QEP Resources has also divested its Pinedale Anticline natural gas asset in the final quarter of FY2017, which helped it in generating $718.2 million. On the other hand, it acquired almost 15,100 net acres in the core of the northern Midland Basin (2017 Permian Basin Acquisition). The recent acquisition enhanced its Permian Basin assets to 44,000 net acres in the core of the northern Midland Basin.
Its Permian assets generated 8.2 MMboe of net production last year, and its total proved reserves were standing around 272.7 MMboe at the end of fiscal 2017.
“We expect to continue to make progress developing our Permian Basin assets in 2018 utilizing “tank-style” completions. We believe this approach maximizes the economic recovery of oil through the simultaneous development of multiple subsurface targets while improving capital efficiency through shared surface facilities.”
The company expects oil prices to average around $55 a barrel in 2018 to attain the cash flow neutrality.
The U.S. crude oil prices are currently standing around $60 a barrel, and Brent crude is trading close to $63 barrel. Oil prices are likely to remain strong, as tightening supply from OPEC producers continues to balance oil market and helps prices to trade around $60 a barrel.

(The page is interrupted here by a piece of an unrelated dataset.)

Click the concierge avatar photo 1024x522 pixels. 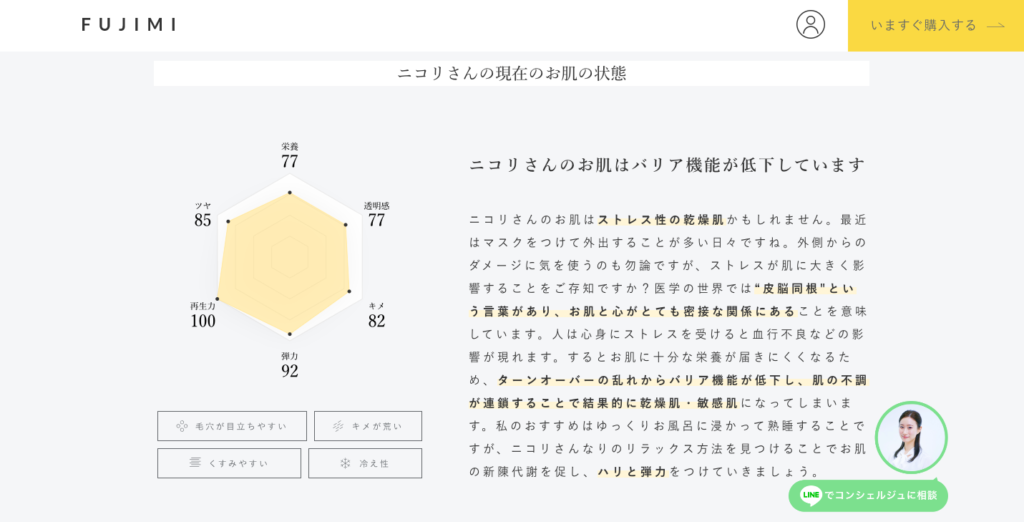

Meanwhile, QEP Resources plans to invest more than $1 billion in growth opportunities this year – with 65% of total investments are directed towards Permian Basin. QEP has also announced a massive share buyback program of $1.25 billion, which not only suggest that its shares are undervalued – the share repurchase program will also support the stock price performance in the days to come. Overall, the move towards high margin oil plays and sale of non-core gas assets will help QEP Resources in expanding its profits and cash generation potential.